If I understand correctly your main HW access prevention mechanism during the PCI prepare-rescan period is by bailing out on IOCTLs with the check of power state == SNDRV_CTL_POWER_D0 or waiting when a user process closes it's device file descriptor in patches 2 and 5. For command submission prevention you use the freeze flag from patch 6. If I haven't missed anything I don't see how those all protect when new device is plugged while any of those operations are already in flight. What prevents concurrent HW access from an IOCTL already running and HW suspend and MMIO unampping in rescan_preapre which starts after IOCTL began ?
The call of snd_pcm_suspend_all() is the key. That puts all PCM streams in the stopped and suspended state. And the codec devices as well as the controller device will be put into the suspended state. So, for the PCM side, this should be fine with it, I guess.

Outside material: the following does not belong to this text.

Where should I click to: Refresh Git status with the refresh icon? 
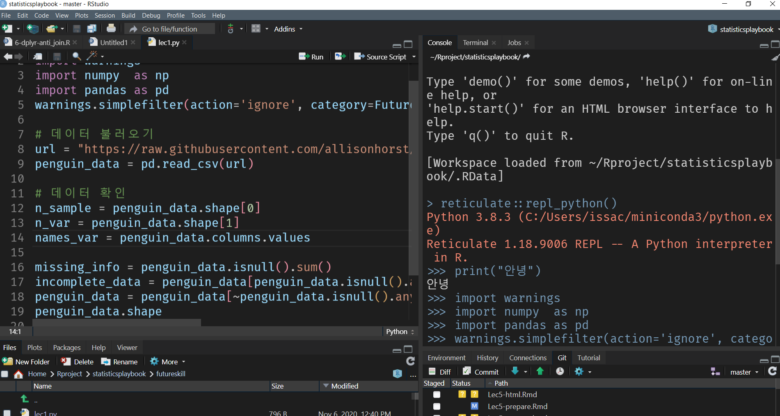[772, 371]
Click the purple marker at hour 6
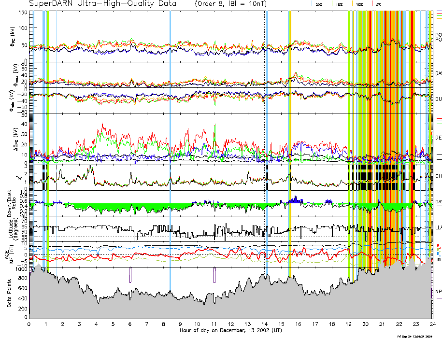This screenshot has width=442, height=338. tap(130, 275)
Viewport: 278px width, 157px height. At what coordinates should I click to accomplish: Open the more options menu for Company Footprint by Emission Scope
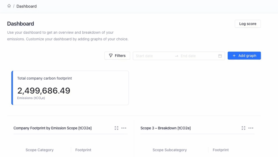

However, after sending the patches, I noticed that they won't suffice for the pending control calls. For the control get/put callbacks that have been pending before setting the power_state=D3hot, they would still kick off the runtime PM and bad things may happen. Due to that, the bus.frozen flag won't work reliably, I'm afraid.
So, in that part, we need the code to sync the execution of the pending get/put calls in addition. Maybe refcounting the control ioctls that are involved with get/put calls (SNDRV_CTL_IOCTL_ELEM_READ, _WRITE, maybe with _TLV_READ, too) and wait for those ioctls finishing before actually starting the codec suspend procedure.
Takashi